Philips said the first issue deals with the new silicone sound abatement foam, installed in the reworked ventilators to replace the polyester-based polyurethane (PE-PUR) foam, may potentially separate from the plastic backing and could impact the performance of the device by potentially blocking the air inlet and thus lowering the inspiratory pressure. If the air pressure is significantly impacted, the device could issue a ventilator alarm, such as the Low Inspiratory Pressure alarm.
The second issue deals with trace amounts of particulate matter that have been found in the air pathway of some reworked ventilators. Particulate samples were sent to a third-party lab for evaluation. Preliminary results show PE-PUR and environmental debris in some samples, and in others only environmental debris.
News of the two potential issues comes just shy of a month after Philips announced 3Q22 results that showed the company was facing a net loss of $1.31 billion. As a result, the company said it was cutting about 5% of its workforce or about 4,000 jobs. Phillips said the layoffs would save about $296 million a year.

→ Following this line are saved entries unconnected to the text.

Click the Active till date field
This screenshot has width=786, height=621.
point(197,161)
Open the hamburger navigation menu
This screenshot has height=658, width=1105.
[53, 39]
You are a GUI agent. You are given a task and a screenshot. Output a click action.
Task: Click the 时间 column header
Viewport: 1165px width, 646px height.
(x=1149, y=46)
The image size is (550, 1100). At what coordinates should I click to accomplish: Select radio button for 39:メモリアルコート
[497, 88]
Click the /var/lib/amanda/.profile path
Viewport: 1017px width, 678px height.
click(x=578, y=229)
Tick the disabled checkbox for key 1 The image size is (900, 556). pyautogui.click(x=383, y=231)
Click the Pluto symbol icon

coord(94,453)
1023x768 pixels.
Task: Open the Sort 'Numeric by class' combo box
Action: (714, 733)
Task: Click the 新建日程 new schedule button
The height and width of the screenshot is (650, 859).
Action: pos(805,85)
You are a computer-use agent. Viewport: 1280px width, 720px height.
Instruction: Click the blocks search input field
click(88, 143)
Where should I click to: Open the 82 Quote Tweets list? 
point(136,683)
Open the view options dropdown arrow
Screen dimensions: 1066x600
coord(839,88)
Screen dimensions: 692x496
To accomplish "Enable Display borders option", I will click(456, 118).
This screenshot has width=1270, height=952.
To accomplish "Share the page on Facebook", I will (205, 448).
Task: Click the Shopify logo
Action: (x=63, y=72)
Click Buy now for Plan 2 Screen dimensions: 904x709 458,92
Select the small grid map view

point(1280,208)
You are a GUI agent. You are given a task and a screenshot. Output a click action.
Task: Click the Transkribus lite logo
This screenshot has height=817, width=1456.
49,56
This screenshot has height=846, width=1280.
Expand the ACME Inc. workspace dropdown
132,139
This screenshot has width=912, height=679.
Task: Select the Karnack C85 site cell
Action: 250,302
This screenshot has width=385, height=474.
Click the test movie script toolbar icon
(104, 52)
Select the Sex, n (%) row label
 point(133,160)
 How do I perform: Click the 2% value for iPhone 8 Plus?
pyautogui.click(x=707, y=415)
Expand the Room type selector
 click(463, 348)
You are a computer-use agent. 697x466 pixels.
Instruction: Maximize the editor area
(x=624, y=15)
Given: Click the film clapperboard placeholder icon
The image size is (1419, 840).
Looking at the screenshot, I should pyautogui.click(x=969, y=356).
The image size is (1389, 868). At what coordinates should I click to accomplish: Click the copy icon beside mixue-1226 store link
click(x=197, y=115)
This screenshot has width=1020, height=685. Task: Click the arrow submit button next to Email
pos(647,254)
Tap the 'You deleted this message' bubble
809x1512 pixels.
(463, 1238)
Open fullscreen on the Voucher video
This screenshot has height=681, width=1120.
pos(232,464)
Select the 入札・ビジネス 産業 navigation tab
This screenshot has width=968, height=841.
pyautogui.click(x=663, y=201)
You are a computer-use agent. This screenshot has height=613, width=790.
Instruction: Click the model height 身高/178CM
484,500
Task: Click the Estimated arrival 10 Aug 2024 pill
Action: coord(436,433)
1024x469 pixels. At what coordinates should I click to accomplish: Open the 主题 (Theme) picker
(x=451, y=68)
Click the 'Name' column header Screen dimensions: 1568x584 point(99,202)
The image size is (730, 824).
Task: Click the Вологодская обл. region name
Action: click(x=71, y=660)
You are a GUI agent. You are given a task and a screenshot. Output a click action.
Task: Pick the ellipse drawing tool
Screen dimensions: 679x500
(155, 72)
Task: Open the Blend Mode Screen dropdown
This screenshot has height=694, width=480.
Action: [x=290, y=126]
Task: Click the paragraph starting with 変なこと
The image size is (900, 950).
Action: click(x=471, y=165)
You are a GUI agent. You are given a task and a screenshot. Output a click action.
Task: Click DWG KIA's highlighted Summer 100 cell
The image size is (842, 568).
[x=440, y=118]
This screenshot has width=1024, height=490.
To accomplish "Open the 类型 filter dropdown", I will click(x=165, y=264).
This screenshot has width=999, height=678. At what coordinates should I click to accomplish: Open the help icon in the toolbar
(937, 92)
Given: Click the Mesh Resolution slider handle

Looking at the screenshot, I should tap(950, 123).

Additional fallout from the recall includes French prosecutors opening a preliminary investigation into the recall. Philips is also in confidential discussions with the U.S. Department of Justice regarding a possible agreement.
In October, Roy Jakobs, Philips new President and CEO, publicly apologized for the handling of the sleep apnea device recall.
“The product recall of our Respironics sleep apnea devices let down the many patients who relied on them, as well as the doctors and nurses caring for those patients, for which I am deeply sorry,” Jakobs wrote in a blog post.
ResMed has been filling in the gaps since the recall. The San Diego, CA-based company saw its first-quarter revenue increase by 5% to $950.3 million during the quarter, which represents an increase of 9% on a constant currency basis.